Top 5 Rules for Writing a Targeted Student Resume

Posted by Gavin Redelman

Top 5 Rules for Writing a Targeted Student Resume

With student internships right around the corner, now is as good a time as any to ensure that your resume is updated and ready to be sent off to hiring managers and future employers. With competition for internships so demanding, it is critical that your resume is not only written, formatted and presented correctly, but is able to capture the reader’s attention instantly. Statistics suggest that a hiring manager will spend no longer than 20 seconds reading your professional resume. No matter how good your grades or your experience, your resume will be discarded if it does not stand out.

Create the right first impression

First impressions are so important when it comes to your resume and cover letter. Resume writing is more of an art form as opposed to an exact science, and while there are no exact rules to follow that will ensure your resume gets noticed, there are many things you can do that won't help the situation. Firstly, ensure that your resume is reader friendly. Use headings and bullet points to emphasise important information and remove any unnecessary information that does not enhance your application. Does your resume say “Resume” or “Curriculum Vitae” at the top of the page? Remove this! A hiring manager knows that this is your resume and does need to be reminded of this.

Use Correct Spelling and Grammar

It seems so obvious, but incorrect spelling or bad grammar is a huge turnoff to the reader. It immediately reduces your professionalism and creates a negative impression on the reader. Another good tip is to convert your resume from a word document into a PDF. Not only does it look more professional, but it also eliminates any chance of those green or red lines appearing underneath certain words or sentences!

Focus on Achievements

A hiring manager wants to know how you can add value to their business. Ensure that your resume is full of achievement-based examples. Rather than listing all of your subjects in school, for example, emphasise certain subjects that you excelled in and provide examples. If you received a distinction or high distinction, make sure this is included on the resume. If you completed extra-curricular activities, community service or volunteer work, don’t merely list the organisations. Instead, focus on your achievements within those areas or provide examples of where you made a positive difference.

Use Strategic Keywords

With the competition for jobs so fierce, hiring managers can receive up to 1000 resumes for a single position. Because of this, many firms are now using software programs as a way of scanning candidate resumes. Using selected keywords will ensure that your resume passes the first stage of selection and will not be deleted before a hiring manager has even had a chance to read your application.

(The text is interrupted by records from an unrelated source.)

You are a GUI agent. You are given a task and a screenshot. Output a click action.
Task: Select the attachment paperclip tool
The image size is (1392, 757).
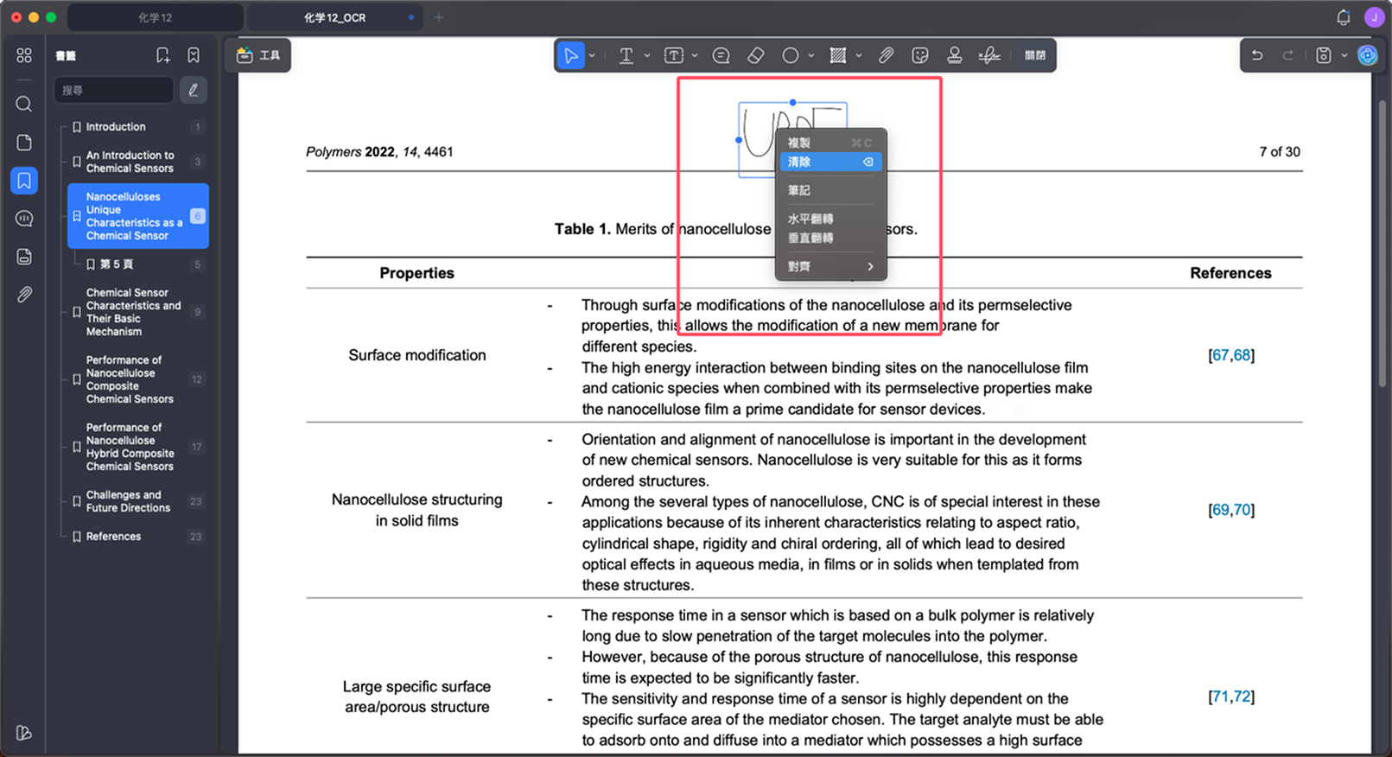coord(886,55)
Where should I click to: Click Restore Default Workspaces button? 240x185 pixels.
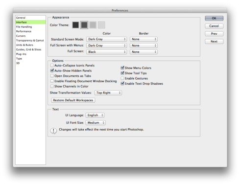tap(73, 100)
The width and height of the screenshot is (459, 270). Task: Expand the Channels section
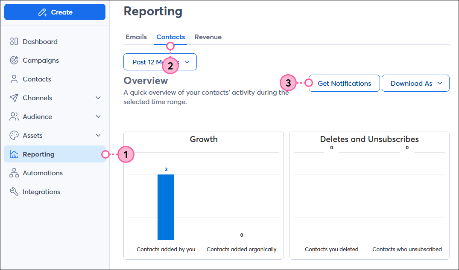click(98, 98)
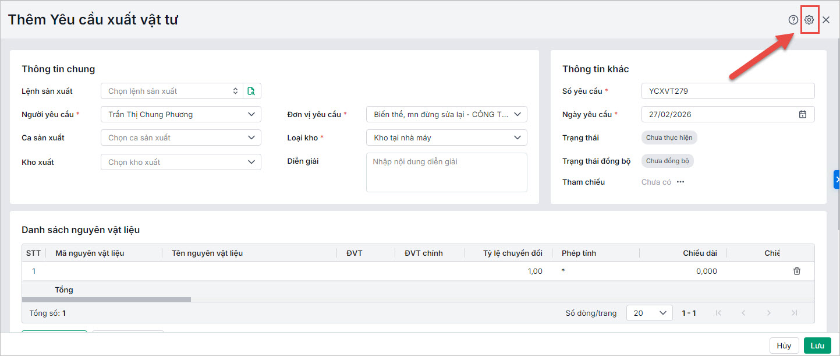Expand the Người yêu cầu dropdown
The height and width of the screenshot is (356, 840).
(251, 114)
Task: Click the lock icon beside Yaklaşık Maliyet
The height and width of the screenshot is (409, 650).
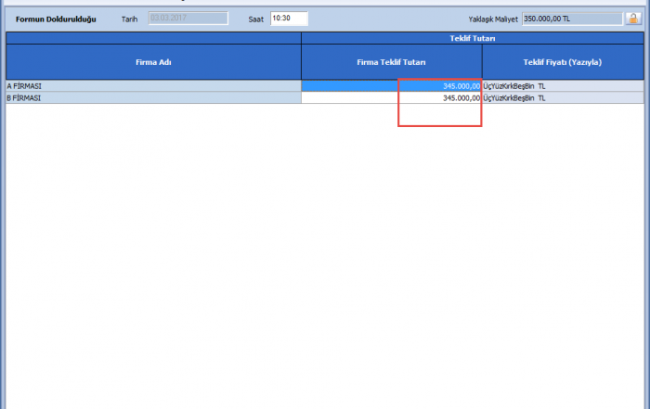Action: pos(632,19)
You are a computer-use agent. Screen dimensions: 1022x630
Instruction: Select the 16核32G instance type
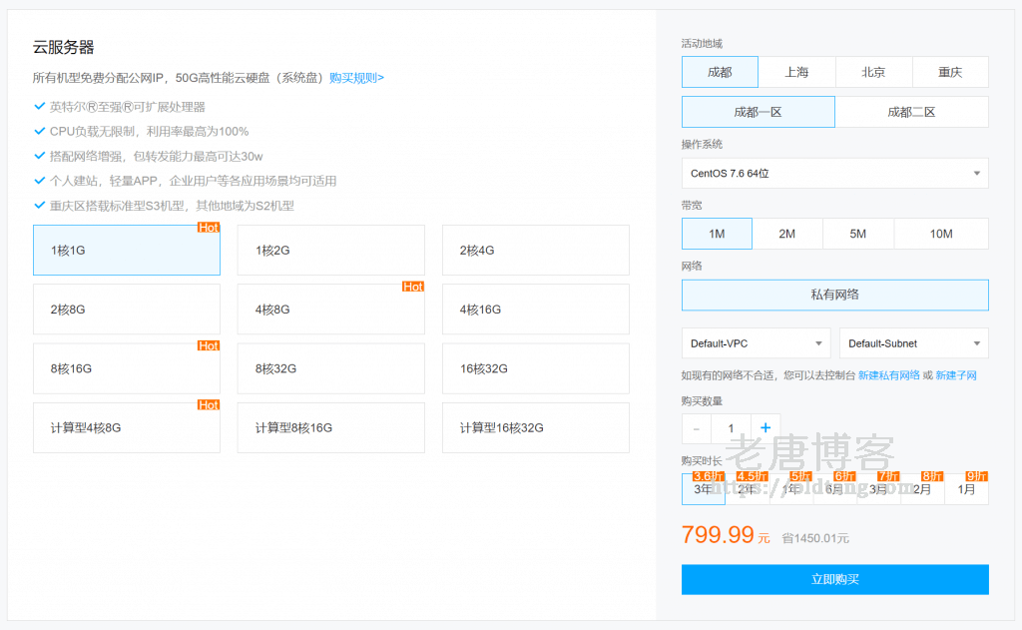click(535, 367)
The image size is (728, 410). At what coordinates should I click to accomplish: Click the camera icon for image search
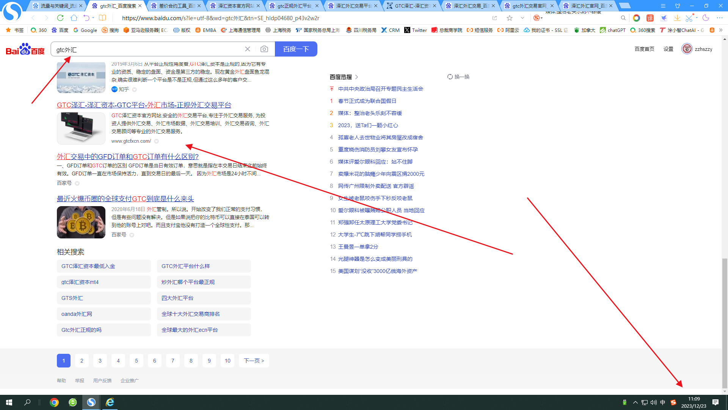pos(264,49)
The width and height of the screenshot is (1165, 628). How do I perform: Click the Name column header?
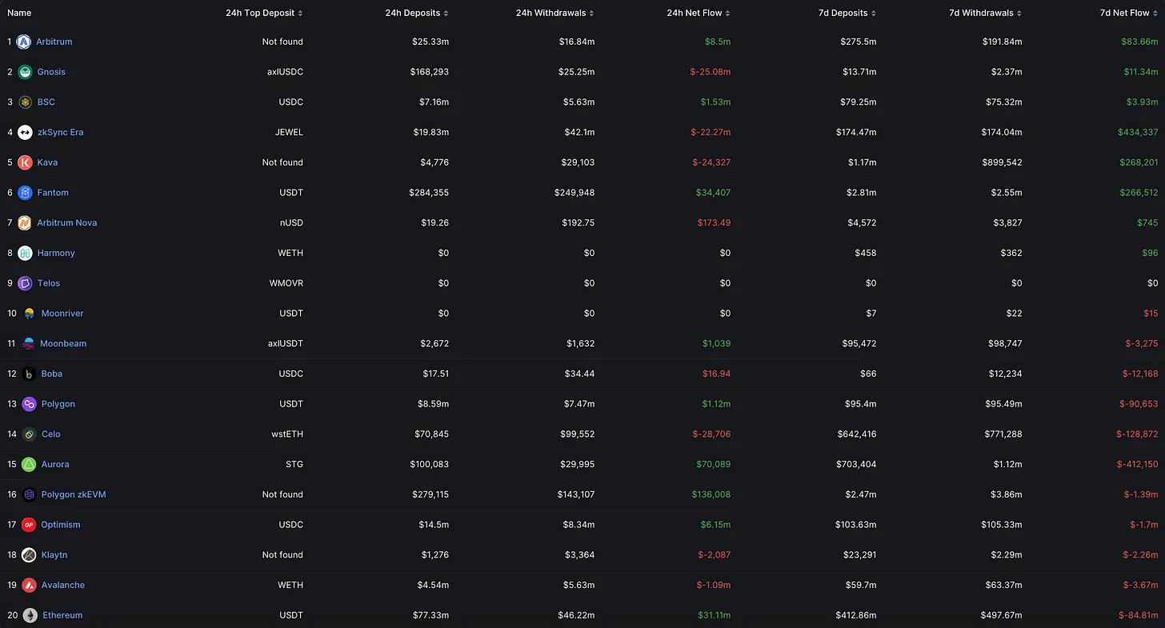point(19,13)
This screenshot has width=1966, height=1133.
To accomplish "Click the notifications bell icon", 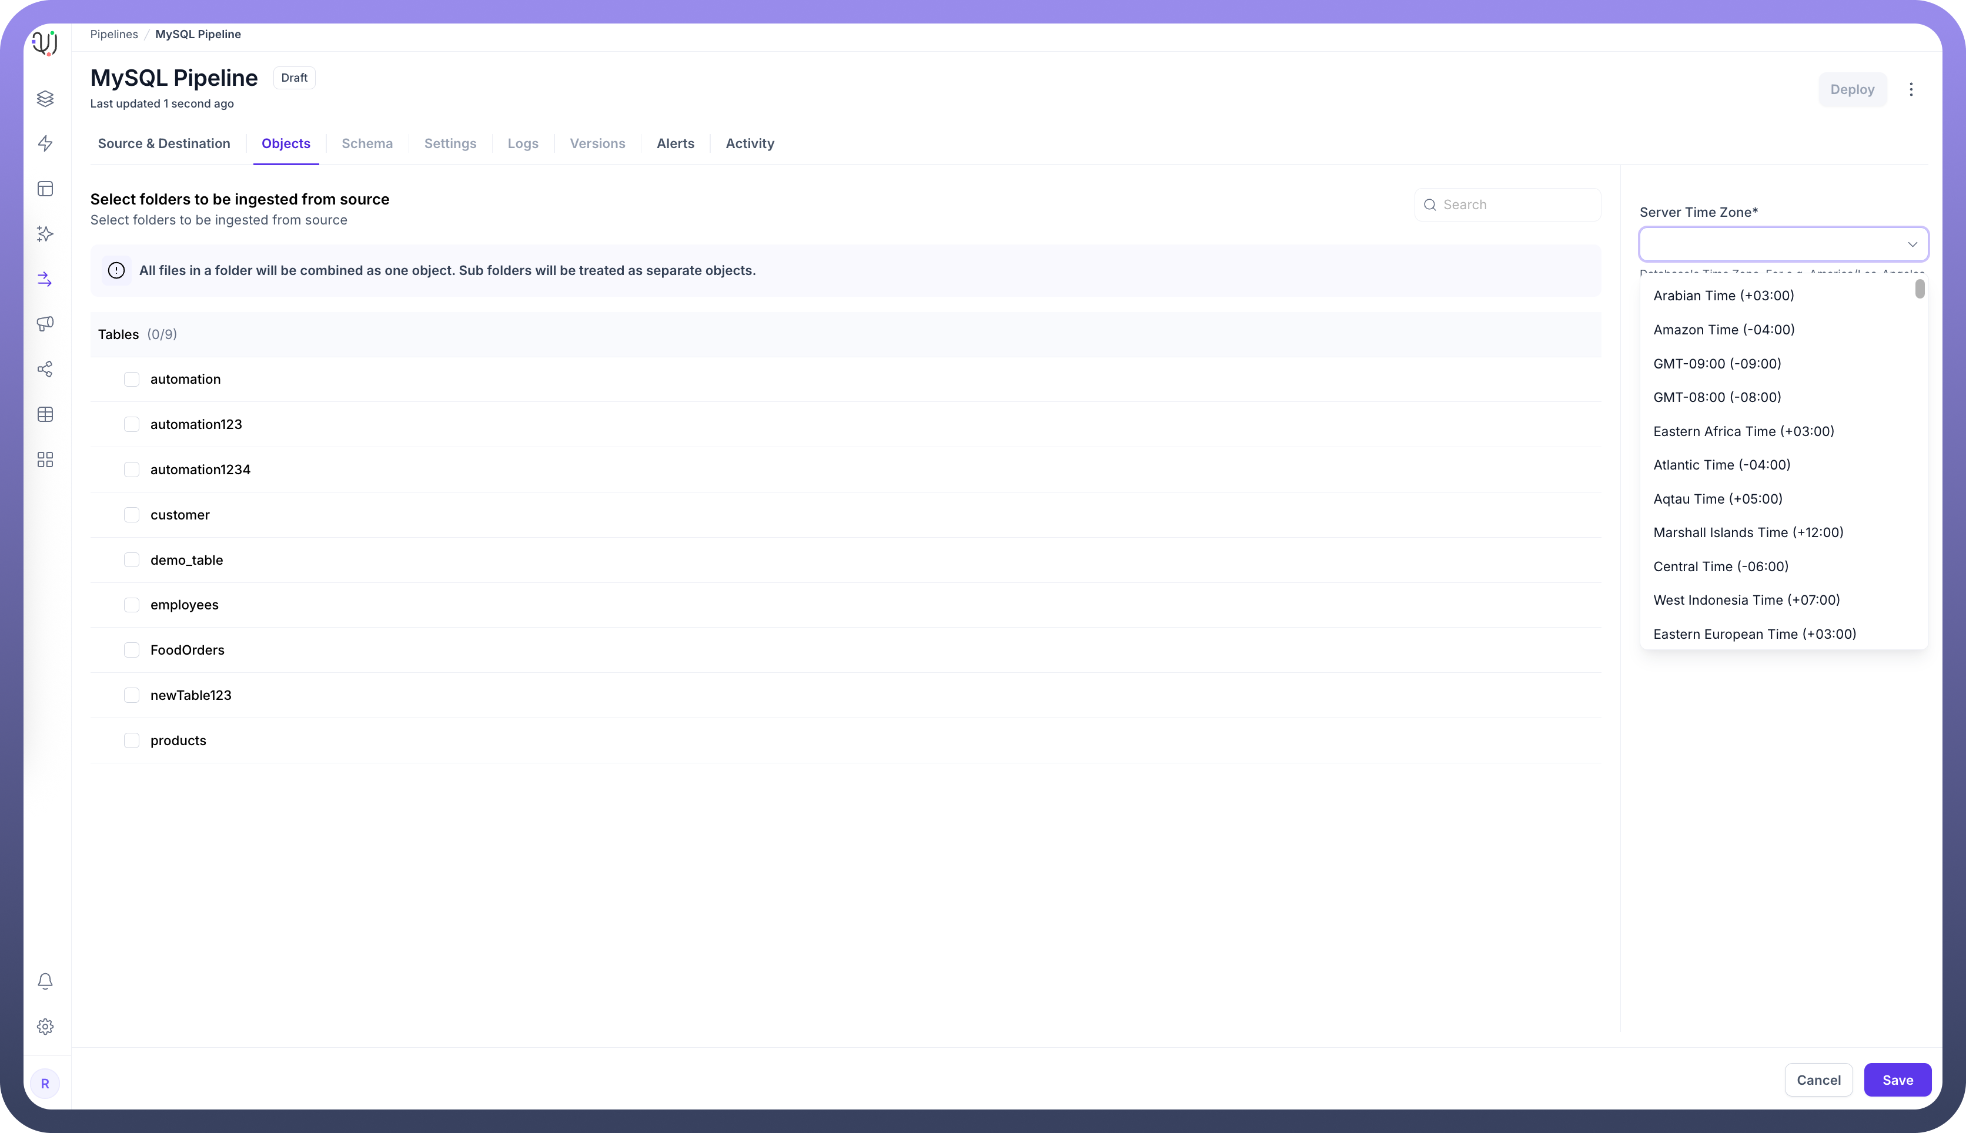I will [x=45, y=981].
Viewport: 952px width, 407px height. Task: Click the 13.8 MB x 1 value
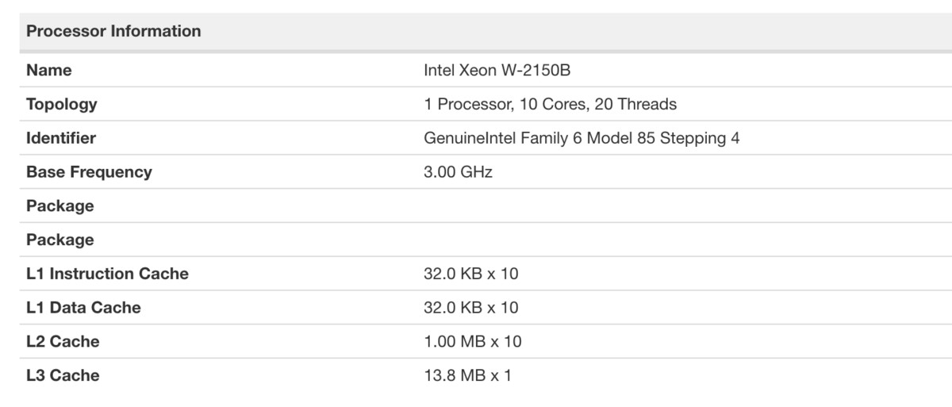[x=468, y=375]
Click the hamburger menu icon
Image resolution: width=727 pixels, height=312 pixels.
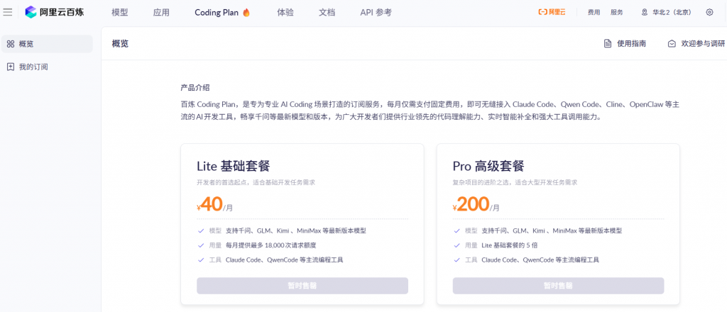(8, 12)
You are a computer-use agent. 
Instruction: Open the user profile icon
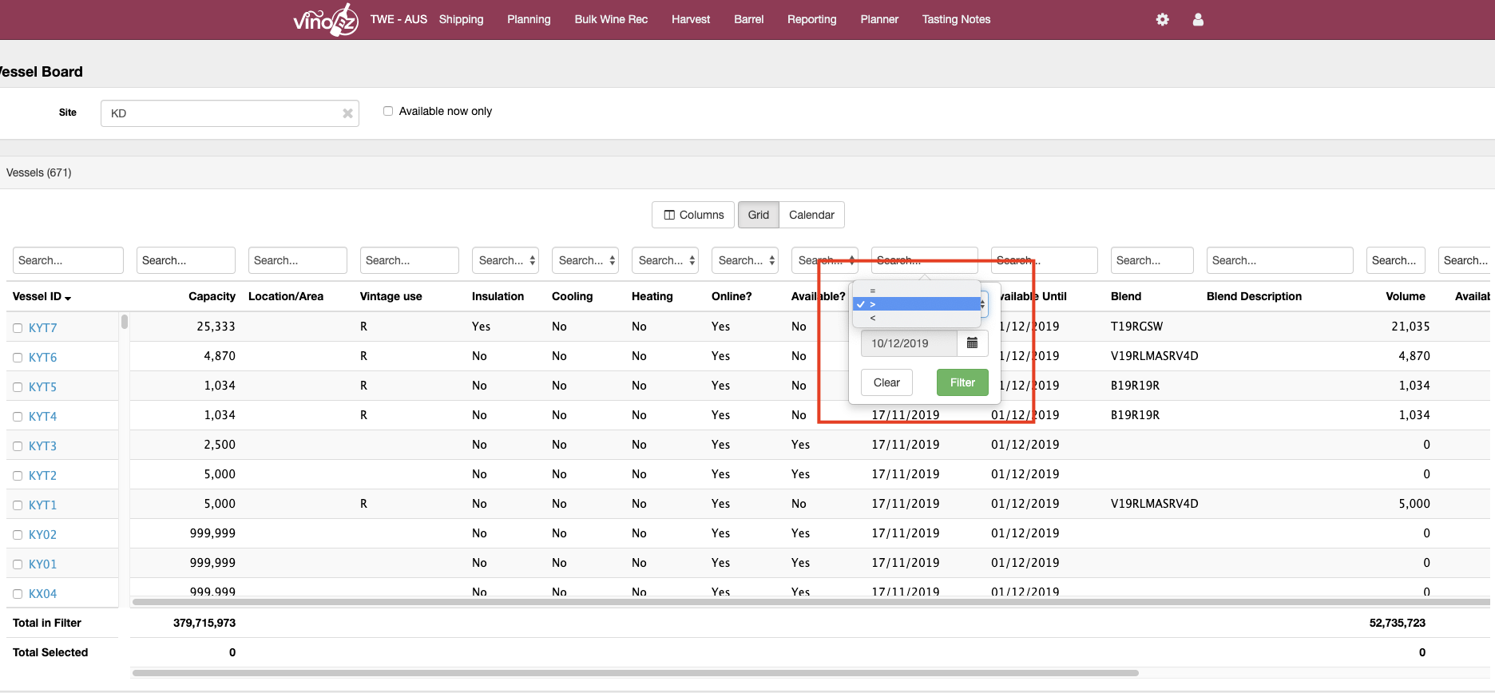[1197, 19]
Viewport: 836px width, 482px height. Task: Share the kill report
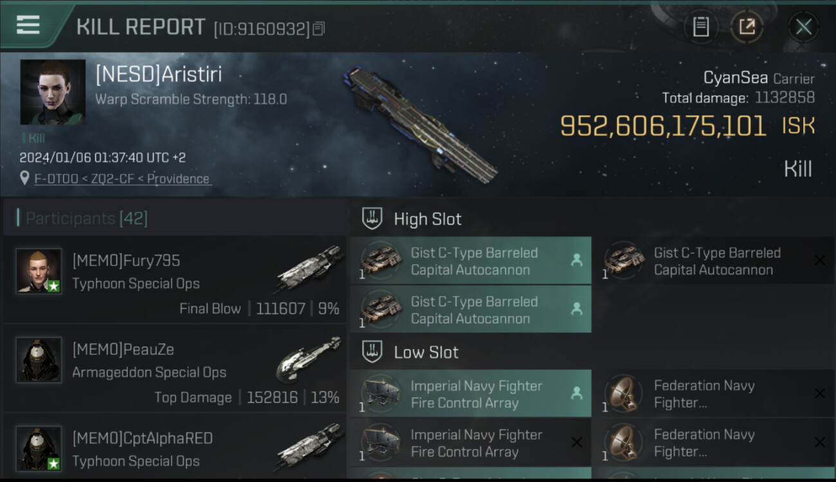click(747, 27)
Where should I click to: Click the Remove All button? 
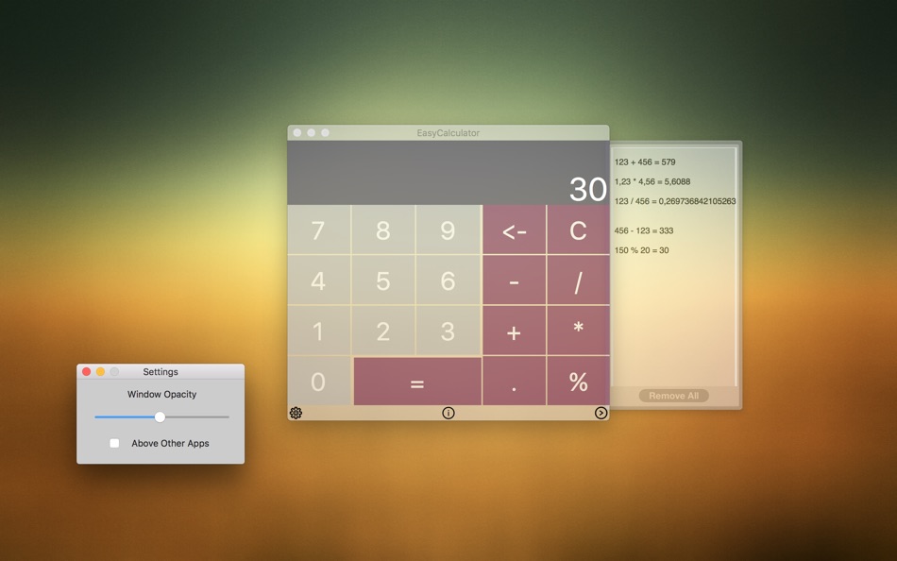[673, 396]
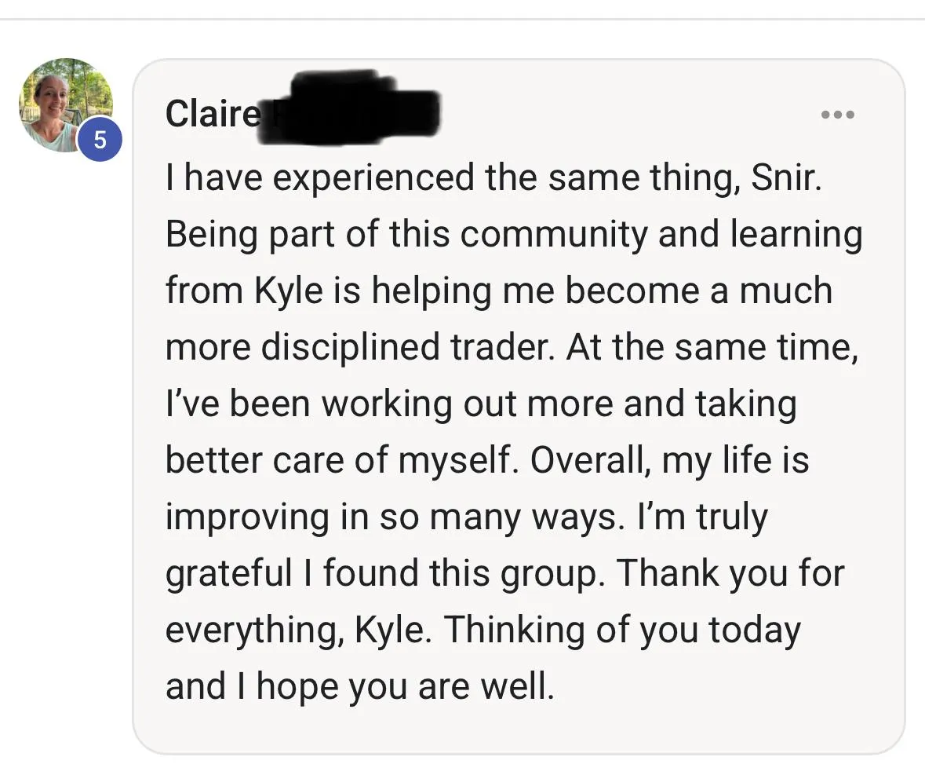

Provide Value-Added Information

Just because you might not have relevant work experience, don’t make the mistake of including irrelevant information just for the sake of it. Listing your hobbies and interests as “skiing, hiking and gym” may be worthwhile if you're applying for a job in sports, however a hiring manager at an accounting firm, for example, will be less interested in this information. In fact, this type of information can actually detract from the resume. Concentrate on providing information that will only enhance your application.